Requirements:
a – According to the housing market roundup, by roughly what percentage did housing inventory in the Northern Virginia region grow in September?
b – Translate the following sentence from the housing market roundup into Spanish: "Buyers are not offering as much money for homes as they were in late 2020 through July 2021."
c – Continue the housing market roundup from its final sentence, maintaining its style.
##### Text provided #####
Many Sellers May Have Waited Too Long

A report from Market Watch. “KeyBanc analyst Edward Yruma completed an analysis of 650 homes in Zillow’s inventory, or about one-fifth of the homes owned, and found that 66% are currently listed below the purchase price at an average discount of 4.5%. Of the 650 homes Yruma analyzed, the cities in which the company had the highest percentage of homes that were listed below the purchase price were San Diego at 94.3%, Phoenix at 93.4% and Mesa, Ariz. at 92.6%.”

From Vox. “Looking at this past quarter, Opendoor and Zillow were posting net losses (-$144 million and -$59 million, respectively). iBuyers are providing a service. It’s not clear they’ve really figured out how to make money.”

From Patch. “The Northern Virginia housing market is cooling off, with many sellers who put their houses on the market in late summer and early autumn finding they may have waited too long to get the price they wanted. Buyers are not offering as much money for homes as they were in late 2020 through July 2021. With the calendar flipping to November, houses are staying on the market longer, and sellers in many areas of Northern Virginia are dropping their prices. Housing inventory grew nearly 15 percent in the Northern Virginia region in September.”
##### Data lines #####
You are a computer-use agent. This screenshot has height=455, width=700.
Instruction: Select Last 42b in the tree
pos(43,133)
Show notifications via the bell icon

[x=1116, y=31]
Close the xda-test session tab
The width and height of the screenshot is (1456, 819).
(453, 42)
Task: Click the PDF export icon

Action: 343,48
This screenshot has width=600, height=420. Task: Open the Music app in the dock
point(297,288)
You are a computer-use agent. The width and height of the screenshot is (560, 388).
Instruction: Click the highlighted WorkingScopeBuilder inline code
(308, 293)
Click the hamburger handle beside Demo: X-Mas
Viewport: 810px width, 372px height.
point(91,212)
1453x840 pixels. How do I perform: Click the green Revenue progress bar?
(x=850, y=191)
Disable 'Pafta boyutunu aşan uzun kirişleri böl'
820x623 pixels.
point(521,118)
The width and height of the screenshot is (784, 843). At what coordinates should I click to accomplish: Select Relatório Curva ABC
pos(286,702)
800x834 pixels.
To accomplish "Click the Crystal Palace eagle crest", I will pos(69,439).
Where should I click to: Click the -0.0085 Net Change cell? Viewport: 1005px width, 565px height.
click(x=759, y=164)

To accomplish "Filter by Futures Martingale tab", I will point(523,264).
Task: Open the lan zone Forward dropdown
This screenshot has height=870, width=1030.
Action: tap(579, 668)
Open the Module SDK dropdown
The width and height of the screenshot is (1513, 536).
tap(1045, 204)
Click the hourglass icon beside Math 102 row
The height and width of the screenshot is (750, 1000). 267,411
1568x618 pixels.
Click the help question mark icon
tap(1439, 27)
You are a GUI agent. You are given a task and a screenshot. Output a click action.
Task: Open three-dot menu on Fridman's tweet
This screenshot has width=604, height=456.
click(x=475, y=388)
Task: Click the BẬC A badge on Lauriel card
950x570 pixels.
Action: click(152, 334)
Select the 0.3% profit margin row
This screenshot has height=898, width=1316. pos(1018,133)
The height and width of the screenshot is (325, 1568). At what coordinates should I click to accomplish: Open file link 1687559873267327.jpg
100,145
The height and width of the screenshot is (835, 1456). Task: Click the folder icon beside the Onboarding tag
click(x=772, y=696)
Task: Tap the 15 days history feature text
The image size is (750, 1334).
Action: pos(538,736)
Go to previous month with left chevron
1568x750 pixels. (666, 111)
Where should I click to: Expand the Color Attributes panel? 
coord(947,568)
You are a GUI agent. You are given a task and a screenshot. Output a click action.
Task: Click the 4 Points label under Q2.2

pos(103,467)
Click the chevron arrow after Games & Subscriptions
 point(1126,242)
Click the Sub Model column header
#####
Per-task outputs:
a – Nearly 15 percent.

b – Los compradores no están ofreciendo tanto dinero por las viviendas como lo hacían desde finales de 2020 hasta julio de 2021.

c –
From Bisnow New York. “Related Cos. has all but entirely bought out its development partner on a Hudson Yards mixed-use project. The company picked up a 99.99% share in 506 West 36th St., 512 West 36th St. and 511 West 35th St. from Spitzer Enterprises for $77M, a price tag $11M lower than what Spitzer paid for the properties in 2013.”

From Market Watch. “Billionaire Charlie Munger says he’s unfazed by criticism of a University of California, Santa Barbara, residence hall partially funded by his $200 million donation and stands by his vision for the project — where 94% of the student rooms won’t have windows. Munger, vice chair of Berkshire Hathaway pledged his financial support for the building on the condition that the school follow his architectural plans for the project.”

“Munger’s plans have come under fire in recent days. An architect consulting on Munger Hall resigned in protest this week, saying that the ‘basic concept of Munger Hall as a place for students to live is unsupportable from my perspective as an architect, a parent, and a human being.’ The Santa Barbara Independent first reported the resignation of Dennis McFadden, the architect.”

“McFadden criticized the proposed building plan for going against ‘evidence-based design principles’ and said it seems to largely ignore the documented benefits of natural light, fresh air and views of nature. ‘Rather, as the ‘vision’ of a single donor, the building is a social and psychological experiment with unknown impact on the lives and personal development of the undergraduates the university serves,’ McFadden wrote in the resignation letter.”

“Munger shrugged off charges that billionaires are too influential. ‘You’ve got to get used to the fact that billionaires aren’t the most popular people in our society,’ he told MarketWatch. ‘I’d rather be a billionaire and not be loved by everybody than not have any money.’”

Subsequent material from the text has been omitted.